" Mbak Parni, saya buakannya tidak mau, tapi saya harus  memikirkannya terlebih dahulu ".
" Apa lagi yang sampean pikirkan, yang jelasnya sampean sudah mendengarkan pidato para tokoh dan kader Gerwani , apa lagi yang membuat sampean ragu ", Hartini berhenti melangkah, persimpangan menuju kearah pondoknya sudah berada didepannya.
" Baiklah kalau begitu Nafisah, sampean boleh mikir mikir dahulu. Tapi jika sampean sudah membulatkan hati dan tekad untuk masuk kedalam barisan Gerwani, sampean boleh untuk mengatakannya kepada kami ", Parni juga menghentikan langkahnya, karena keduanya berhenti melangkah, Nafisah juga melakukan hal yang sama, mereka berdiri bertiga didekat simpang arah rumah Hartini dan Parni.
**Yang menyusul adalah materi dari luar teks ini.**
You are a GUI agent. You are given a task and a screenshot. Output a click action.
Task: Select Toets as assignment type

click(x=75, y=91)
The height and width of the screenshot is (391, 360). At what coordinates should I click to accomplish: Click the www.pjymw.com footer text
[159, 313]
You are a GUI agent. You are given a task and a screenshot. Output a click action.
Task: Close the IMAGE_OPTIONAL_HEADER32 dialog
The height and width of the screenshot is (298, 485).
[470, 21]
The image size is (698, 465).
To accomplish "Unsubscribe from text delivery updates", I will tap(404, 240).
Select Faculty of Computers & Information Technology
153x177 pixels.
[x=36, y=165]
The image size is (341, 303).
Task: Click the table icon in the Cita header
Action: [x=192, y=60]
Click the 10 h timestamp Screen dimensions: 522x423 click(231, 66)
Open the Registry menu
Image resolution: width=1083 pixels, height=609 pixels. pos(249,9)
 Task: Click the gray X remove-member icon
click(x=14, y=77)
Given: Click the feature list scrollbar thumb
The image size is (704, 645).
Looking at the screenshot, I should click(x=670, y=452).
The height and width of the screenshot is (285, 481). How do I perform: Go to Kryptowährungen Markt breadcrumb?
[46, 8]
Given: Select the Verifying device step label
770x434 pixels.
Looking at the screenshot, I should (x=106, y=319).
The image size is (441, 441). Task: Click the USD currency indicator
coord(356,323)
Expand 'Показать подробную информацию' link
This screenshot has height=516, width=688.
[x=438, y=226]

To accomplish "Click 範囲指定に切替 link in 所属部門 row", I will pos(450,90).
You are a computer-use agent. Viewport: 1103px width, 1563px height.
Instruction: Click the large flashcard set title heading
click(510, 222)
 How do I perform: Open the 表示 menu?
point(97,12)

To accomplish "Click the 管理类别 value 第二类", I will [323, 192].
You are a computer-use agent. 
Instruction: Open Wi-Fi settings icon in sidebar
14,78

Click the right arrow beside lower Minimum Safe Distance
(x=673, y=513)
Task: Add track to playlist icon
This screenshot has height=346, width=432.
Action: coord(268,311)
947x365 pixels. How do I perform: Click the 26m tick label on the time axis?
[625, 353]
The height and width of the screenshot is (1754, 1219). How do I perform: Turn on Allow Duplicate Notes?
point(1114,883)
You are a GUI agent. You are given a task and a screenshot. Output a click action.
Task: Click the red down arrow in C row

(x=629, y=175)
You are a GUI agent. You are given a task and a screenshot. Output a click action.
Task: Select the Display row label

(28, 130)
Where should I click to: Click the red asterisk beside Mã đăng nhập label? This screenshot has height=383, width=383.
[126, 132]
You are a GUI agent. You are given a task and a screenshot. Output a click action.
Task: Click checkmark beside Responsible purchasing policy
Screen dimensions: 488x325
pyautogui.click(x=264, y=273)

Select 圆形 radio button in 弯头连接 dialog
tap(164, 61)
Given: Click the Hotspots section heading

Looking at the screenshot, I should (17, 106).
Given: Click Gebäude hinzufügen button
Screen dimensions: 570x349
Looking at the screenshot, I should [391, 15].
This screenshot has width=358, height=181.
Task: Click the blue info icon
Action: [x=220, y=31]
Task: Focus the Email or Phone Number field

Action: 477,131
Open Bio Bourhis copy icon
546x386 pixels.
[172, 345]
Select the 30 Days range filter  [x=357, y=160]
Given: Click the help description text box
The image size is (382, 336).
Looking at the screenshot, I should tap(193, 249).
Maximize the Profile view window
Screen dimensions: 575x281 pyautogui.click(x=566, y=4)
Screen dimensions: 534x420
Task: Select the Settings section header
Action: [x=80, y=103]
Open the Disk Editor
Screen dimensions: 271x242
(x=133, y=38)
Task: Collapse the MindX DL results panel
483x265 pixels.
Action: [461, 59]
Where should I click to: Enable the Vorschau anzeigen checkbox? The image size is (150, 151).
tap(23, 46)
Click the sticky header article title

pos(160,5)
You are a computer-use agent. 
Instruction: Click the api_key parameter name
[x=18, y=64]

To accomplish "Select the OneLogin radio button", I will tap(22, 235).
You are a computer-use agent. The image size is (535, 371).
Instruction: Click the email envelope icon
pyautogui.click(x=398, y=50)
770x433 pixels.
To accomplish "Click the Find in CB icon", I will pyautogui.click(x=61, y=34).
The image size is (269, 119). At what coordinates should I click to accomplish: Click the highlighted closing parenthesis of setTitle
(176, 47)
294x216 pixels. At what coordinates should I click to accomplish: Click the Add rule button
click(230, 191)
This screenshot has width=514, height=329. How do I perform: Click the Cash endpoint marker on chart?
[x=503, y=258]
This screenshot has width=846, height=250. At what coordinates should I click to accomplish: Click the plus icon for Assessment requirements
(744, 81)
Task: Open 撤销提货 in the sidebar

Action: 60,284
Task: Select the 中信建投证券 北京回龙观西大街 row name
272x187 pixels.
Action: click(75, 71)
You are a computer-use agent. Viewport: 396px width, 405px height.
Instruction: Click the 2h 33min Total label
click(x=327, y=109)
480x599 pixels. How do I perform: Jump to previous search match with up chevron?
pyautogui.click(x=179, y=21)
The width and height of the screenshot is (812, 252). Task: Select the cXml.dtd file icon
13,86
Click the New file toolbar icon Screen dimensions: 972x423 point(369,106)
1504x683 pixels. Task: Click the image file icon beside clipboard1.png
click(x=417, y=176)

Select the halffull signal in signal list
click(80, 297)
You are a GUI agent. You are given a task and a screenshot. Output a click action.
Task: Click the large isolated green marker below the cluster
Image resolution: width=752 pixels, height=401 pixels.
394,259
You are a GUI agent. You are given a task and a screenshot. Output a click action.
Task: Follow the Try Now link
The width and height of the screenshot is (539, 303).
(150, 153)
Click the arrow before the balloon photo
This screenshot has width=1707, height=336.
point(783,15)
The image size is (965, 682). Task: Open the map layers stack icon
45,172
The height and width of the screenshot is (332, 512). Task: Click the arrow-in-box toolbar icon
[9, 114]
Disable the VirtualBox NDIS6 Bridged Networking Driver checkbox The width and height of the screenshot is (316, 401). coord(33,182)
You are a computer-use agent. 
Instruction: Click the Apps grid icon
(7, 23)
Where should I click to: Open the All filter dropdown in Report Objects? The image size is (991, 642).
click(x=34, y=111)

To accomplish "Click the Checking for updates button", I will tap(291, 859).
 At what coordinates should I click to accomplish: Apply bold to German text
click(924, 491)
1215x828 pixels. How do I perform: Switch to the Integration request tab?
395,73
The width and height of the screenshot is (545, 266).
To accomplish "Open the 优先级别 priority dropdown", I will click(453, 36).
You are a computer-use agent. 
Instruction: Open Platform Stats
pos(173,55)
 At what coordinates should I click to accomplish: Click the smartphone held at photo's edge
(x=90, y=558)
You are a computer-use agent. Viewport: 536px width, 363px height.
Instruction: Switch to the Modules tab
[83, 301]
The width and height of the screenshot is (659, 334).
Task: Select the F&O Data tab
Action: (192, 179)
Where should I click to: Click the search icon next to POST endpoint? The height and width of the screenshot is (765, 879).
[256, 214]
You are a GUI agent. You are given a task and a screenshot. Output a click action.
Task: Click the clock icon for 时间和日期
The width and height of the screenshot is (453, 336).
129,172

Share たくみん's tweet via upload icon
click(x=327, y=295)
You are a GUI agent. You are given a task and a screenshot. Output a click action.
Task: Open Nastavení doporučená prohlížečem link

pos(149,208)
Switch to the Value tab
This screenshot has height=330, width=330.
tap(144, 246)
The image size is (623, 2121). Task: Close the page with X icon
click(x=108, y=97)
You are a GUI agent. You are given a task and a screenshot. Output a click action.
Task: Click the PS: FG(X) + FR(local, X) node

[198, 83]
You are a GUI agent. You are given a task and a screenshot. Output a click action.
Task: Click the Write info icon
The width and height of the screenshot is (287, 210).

" Ya, mbak, nanti akan saya kabari ".
" Ya, sampai jumpa besok dipekerjaan ", sahut hartini, keduanya lalu membelok kearah jalan menuju pondoknya, sementara Nafis melanjutkan langkahnya untuk menuju pondoknya. Mata hari sudah tidak terlihat lagi. Hanya warna merah tergaris dilangit senja yang tampak. Lampu lampu jalan diperkebunan itupun sudah dinyalakan. (Bersambung ..)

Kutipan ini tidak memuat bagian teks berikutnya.